## WHAT THE TASK REQUIRES
Begin at the line that contains "Select the streams list icon in sidebar" and reproduce it along with every line after it to the end of the listing; skip any pictures.

----- SOURCE MATERIAL

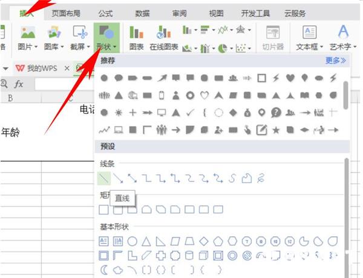Image resolution: width=363 pixels, height=278 pixels.
Task: Click the 更多 more shapes link
Action: pos(336,61)
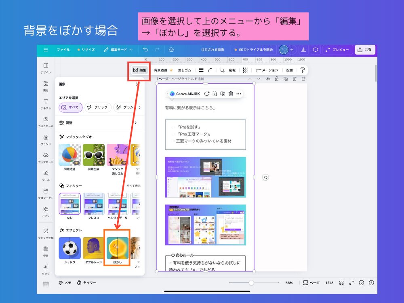Select the 'すべて' area option
404x303 pixels.
pyautogui.click(x=71, y=107)
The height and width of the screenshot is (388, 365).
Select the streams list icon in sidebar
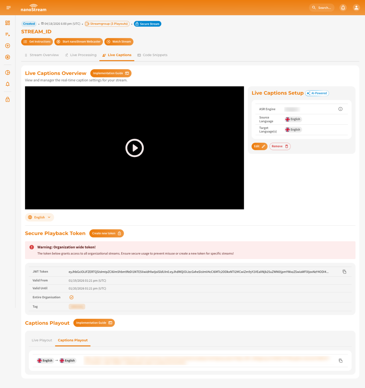coord(7,34)
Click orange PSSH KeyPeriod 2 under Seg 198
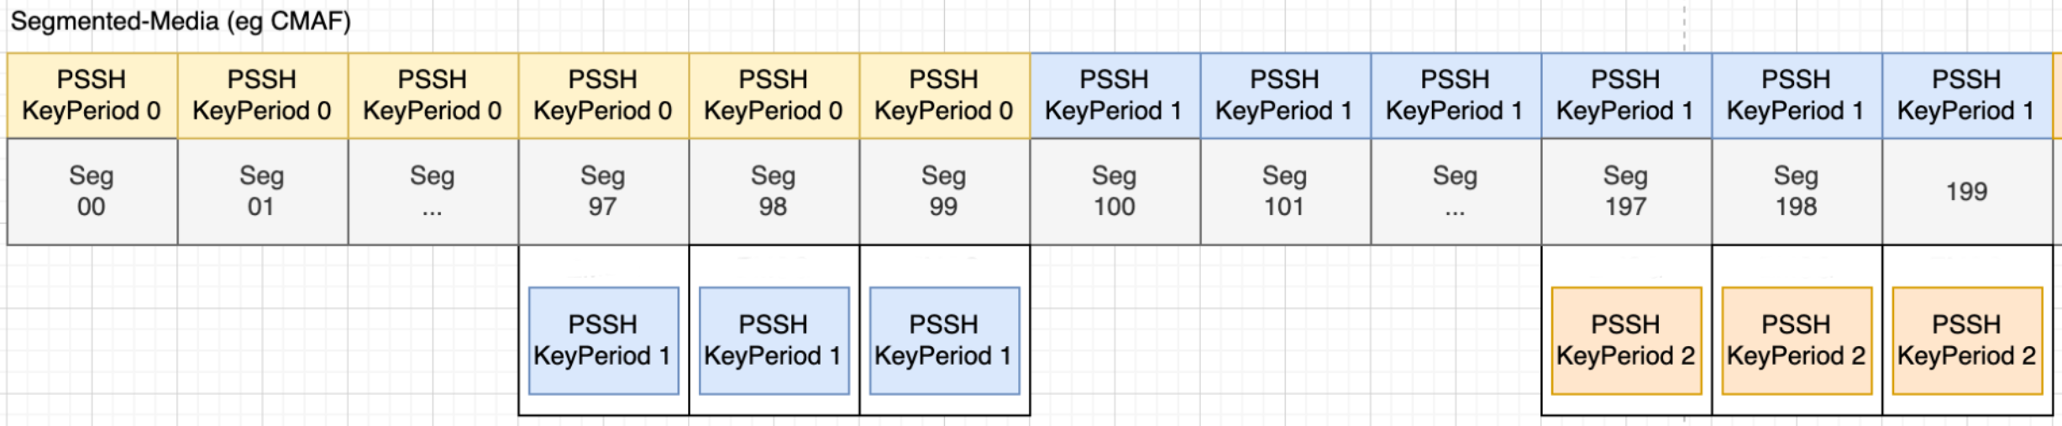Screen dimensions: 2062x426 coord(1797,340)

----------

## YOUR RESPONSE
Select the streams list icon in sidebar
coord(7,34)
Click orange PSSH KeyPeriod 2 under Seg 198
Screen dimensions: 2062x426 coord(1797,340)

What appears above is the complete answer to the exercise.